**WRITTEN INSTRUCTION 1:**
Reproduce the passage of the essay on RM's former stage name from "As a fan, it" to "that make you?", character for character.
**WRITTEN INSTRUCTION 2:**
Extend the essay on RM's former stage name with the next paragraph, beginning after its last sentence.

**SOURCE EXTRACT:**
________

Maybe the Real Friends Are the Monsters We Made Along the Way

by Mikayla Emerson

Kim Namjoon has not gone by Rap Monster for a long time now. Since November 2017 it has been RM—Real Me. From then on, the stage name Rap Monster has only been mentioned in a tongue-in-cheek way. In a 2018 interview, Namjoon even chides himself, “Hey Namjoon. Don't name yourself Rap Monster. You're a human. You're not a monster, okay?” We live in a constant cycle of shedding ourselves of old names, old faces, old friends, old mindsets, old identities. There is freedom in making something past tense. It pivots you into a spectator of your own life. You can step away from yourself, point, and say: that was me then and this is me now. I’m not a monster, okay?

RM photographed by Takahiro Mizushima

As a fan, it has been almost taboo to refer to Namjoon as Rap Monster unless it is in an ironic or endearing sense. The word monster itself is something I have avoided. It is like mispronouncing a friend’s name after knowing them for half your life. It is like digging in the dirt to find something they buried a long time ago. What kind of friend would that make you?

When RM’s music video for “Domodachi (feat. Little Simz)” off his 2024 album Right Place, Wrong Person came out, it felt like digging up that grave. The kids riding bikes, the crawling through gutters, the guardrails, the fence, the isolation in a crowd—when I saw “Domodachi,” I saw Hirokazu Koreeda’s 2023 film Monster echoing through every frame. It is a reference I did not expect and a word I have not related to Namjoon for a long time.

________

**COLLECTED DATA:**
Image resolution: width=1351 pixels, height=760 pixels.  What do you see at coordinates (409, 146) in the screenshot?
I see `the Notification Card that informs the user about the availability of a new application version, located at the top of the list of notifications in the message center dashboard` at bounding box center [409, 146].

________

**ANSWER 1:**
As a fan, it has been almost taboo to refer to Namjoon as Rap Monster unless it is in an ironic or endearing sense. The word monster itself is something I have avoided. It is like mispronouncing a friend’s name after knowing them for half your life. It is like digging in the dirt to find something they buried a long time ago. What kind of friend would that make you?

**ANSWER 2:**
While “Domodachi” and Monster share multiple symbols, they exist in conversation with each other rather than as parallels. Their use of the bicycle works exceptionally well. Both pieces depict two boys riding their bicycles together, capturing a nostalgic childlike freedom. Both recollect a sentiment from “Bicycle,” Namjoon’s 2021 Soundcloud track, “When sad, let’s ride a bicycle / Let’s have the wind blow beneath our two feet / Oh, let’s ride a bicycle, / with our two arms spread out freely.” However, “Domodachi” sees the bicycle as a means to escape the world. It is a vessel to leave the dark, incessant crowds behind. You can go as far as your feet—wheels—carry you. The bicycle in Monster has the opposite effect. Minato Mugino and Yori Hoshikawa, the two children Monster follows, spend notable screentime riding their bikes. It provides the opportunity to capture their budding relationship, but it also emphasizes how much time and energy their freedom costs. You can only go as far as your feet carry you.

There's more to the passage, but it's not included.